**PROVIDED RECORDS**.

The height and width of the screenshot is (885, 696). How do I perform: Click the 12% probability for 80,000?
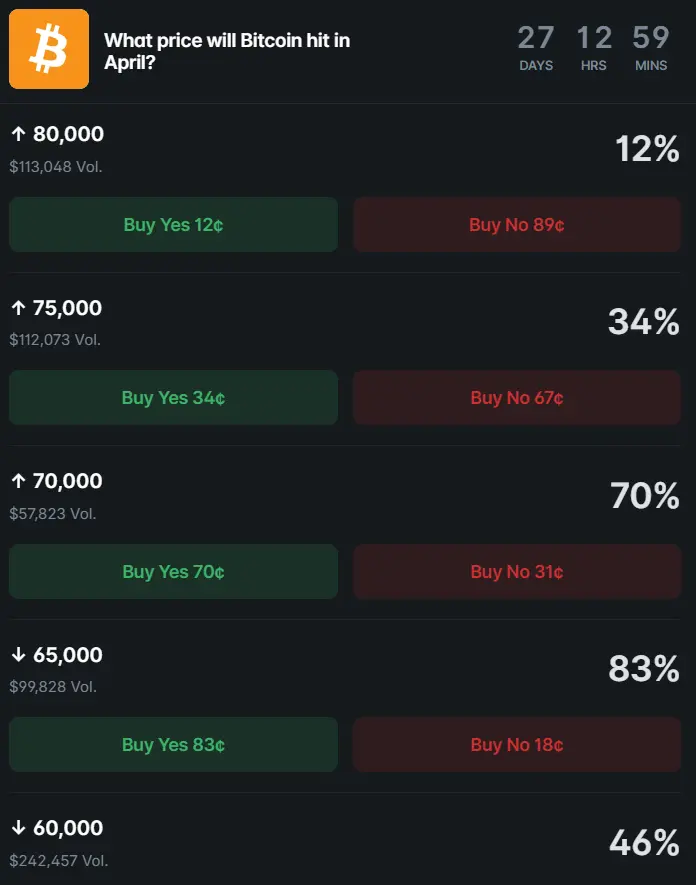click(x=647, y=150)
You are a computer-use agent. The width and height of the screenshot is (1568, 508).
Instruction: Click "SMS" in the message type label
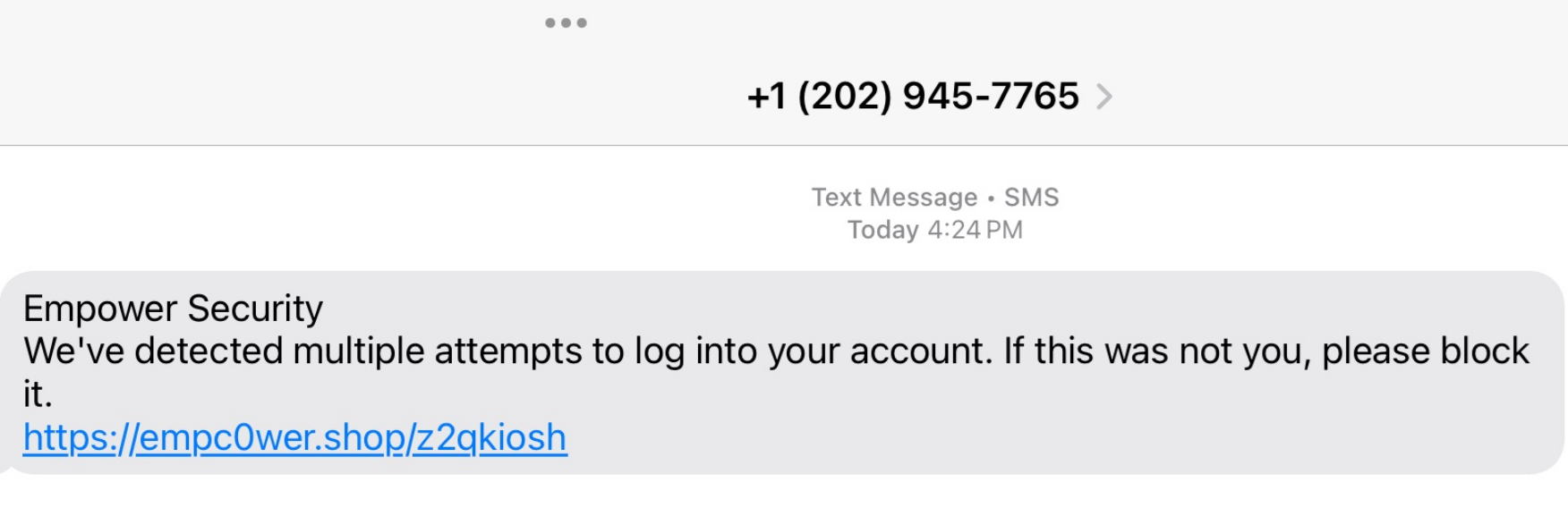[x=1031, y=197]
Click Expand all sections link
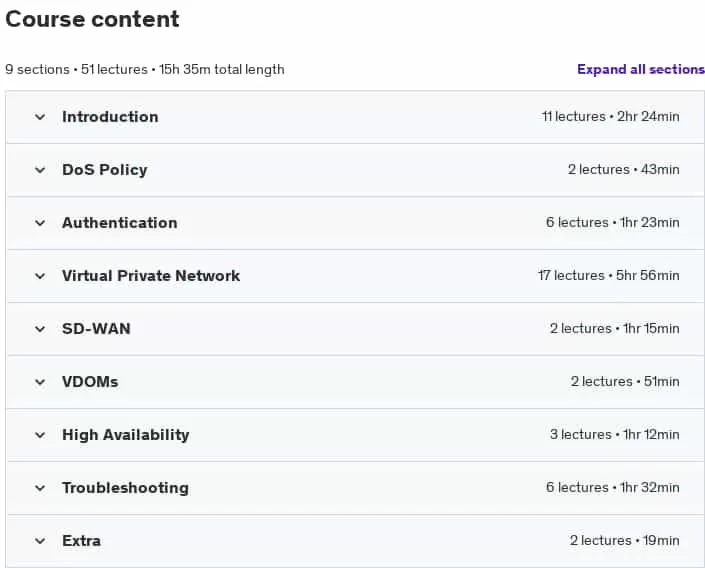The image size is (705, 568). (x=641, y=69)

==

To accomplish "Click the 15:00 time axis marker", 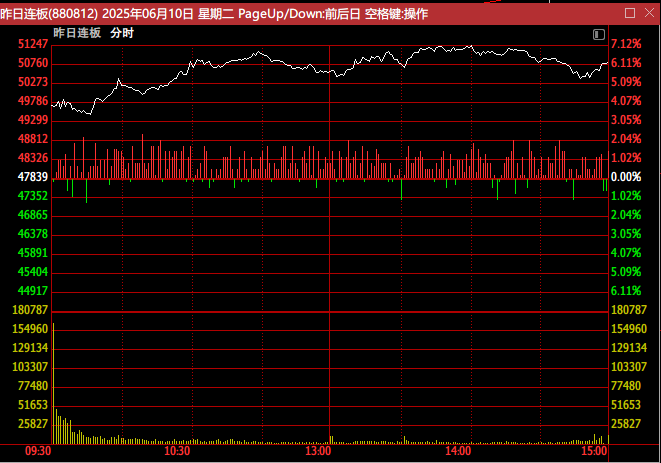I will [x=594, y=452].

**EXERCISE DETAILS**.
Copy the records word for word, beginning with the line that contains "The height and" and continuing through the line that contains "The image size is (705, 568). (x=641, y=69)", both of those lines included. Leave the pictures out of your copy.

**TASK ANSWER**.
The height and width of the screenshot is (885, 696). How do I perform: Click the 12% probability for 80,000?
click(x=647, y=150)
You are a computer-use agent. The width and height of the screenshot is (1568, 508).
Instruction: Click "SMS" in the message type label
[x=1031, y=197]
Click Expand all sections link
The image size is (705, 568). (x=641, y=69)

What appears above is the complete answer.